4層構成は、そのまま4つの意思決定になります。

  1. MES本体の選択:オンプレの Opcenter Execution 系か、SaaSの Opcenter X か。2607世代の Opcenter Execution 系は Kubernetes + Linux コンテナ化され、オンプレ/プライベートクラウド/AWS/Microsoft 上のVPCのいずれにも展開できます。「クラウドかオンプレか」ではなく「どこに置くか」を後から変えられる構成になった点が重要です(クラウドMESとオンプレミスの判断基準
  2. AI層を今年度に買うか:Intelligence Center X は独立した投資判断です。MESのデータが整っていない段階で契約しても効果が出ません
  3. データ層を誰の製品で埋めるか:HighByte は Siemens Marketplace 経由で入手できますが、他のIndustrial DataOps製品を選ぶことも可能です。ここを固定しないことが将来の可搬性につながります
  4. 層をまたぐ責任分界:4つの層が別製品である以上、障害切り分けの責任分界を契約段階で決めておく必要があります。特にAI層の出力が誤っていた場合、原因がモデルなのかデータなのかMESの記録なのかを判定する手順が要ります

よくある質問

Opcenter X(SaaS)と Opcenter Execution(オンプレ)は、後から移行できますか?

両者はモジュール構成も対象規模も異なる製品として提供されています。Opcenter X は明確にSMB向けと位置づけられており、Opcenter Execution 系の全機能を持つわけではありません。
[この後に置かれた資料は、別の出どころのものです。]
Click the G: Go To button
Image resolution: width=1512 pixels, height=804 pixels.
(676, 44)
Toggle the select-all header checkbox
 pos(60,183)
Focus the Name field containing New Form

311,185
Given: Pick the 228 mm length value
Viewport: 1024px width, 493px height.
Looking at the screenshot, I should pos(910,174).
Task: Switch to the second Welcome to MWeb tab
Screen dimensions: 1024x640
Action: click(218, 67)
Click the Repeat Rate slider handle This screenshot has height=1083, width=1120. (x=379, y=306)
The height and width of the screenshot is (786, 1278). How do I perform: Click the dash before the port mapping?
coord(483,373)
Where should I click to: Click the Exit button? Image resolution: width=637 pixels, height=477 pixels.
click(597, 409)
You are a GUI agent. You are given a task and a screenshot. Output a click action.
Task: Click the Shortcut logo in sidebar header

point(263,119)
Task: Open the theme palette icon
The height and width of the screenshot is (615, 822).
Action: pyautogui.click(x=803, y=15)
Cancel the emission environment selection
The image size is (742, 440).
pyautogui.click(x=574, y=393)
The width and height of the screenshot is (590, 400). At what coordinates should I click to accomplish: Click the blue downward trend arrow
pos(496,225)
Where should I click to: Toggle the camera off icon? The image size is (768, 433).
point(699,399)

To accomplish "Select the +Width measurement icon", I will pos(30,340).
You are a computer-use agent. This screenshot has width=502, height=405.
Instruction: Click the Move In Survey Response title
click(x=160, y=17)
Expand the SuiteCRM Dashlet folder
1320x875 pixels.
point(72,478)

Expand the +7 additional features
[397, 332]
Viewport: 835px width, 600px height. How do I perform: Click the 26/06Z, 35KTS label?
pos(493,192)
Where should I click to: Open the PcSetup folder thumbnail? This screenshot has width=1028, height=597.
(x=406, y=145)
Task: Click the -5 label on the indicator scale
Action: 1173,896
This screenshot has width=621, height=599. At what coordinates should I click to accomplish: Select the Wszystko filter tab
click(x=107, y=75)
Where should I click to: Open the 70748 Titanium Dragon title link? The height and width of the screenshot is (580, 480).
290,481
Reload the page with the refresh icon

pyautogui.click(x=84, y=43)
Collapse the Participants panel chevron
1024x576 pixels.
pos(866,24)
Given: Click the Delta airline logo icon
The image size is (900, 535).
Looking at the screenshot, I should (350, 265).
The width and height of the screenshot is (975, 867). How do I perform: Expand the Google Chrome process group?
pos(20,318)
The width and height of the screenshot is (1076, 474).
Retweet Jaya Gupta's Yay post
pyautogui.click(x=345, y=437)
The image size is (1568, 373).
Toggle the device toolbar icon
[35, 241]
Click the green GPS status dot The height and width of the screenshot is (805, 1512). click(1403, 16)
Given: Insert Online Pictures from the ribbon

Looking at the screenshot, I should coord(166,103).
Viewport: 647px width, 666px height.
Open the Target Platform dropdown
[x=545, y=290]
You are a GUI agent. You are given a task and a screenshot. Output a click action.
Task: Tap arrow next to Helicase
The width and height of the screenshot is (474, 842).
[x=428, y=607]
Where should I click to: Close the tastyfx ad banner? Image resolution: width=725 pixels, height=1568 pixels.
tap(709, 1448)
「まずXで小さく始めて、大きくなったらExecutionへ」という移行パスの具体的な保証について、公開情報では確認できていません。将来の拠点展開規模が読めている場合は、最初からどちらを本命にするかを決めて評価すべきです。

Intelligence Center X はSiemens製品にしか繋がらないのですか?

公表されているのは、Mendix・Graph Studio・Rapidminer AI Studio を統合した基盤であるという構成情報です。他社MESや他社データ基盤との接続範囲についての詳細は、公開情報では確認できていません。マルチベンダー環境で使う想定なら、接続可能なデータソースの一覧を提案時に提示してもらってください。

2607というリリース番号は何を意味しますか?

YYMM形式で、2026年7月版を意味します。Siemensはこの体系に移行済みで、製品名からリリース時期が判別できるようになりました。実務上の利点は、保守契約やサポート期限の議論で「どの世代の話か」が曖昧にならないことです。提案書に記載されたバージョン番号から、その提案がどの時点の機能を前提にしているかを読み取れます。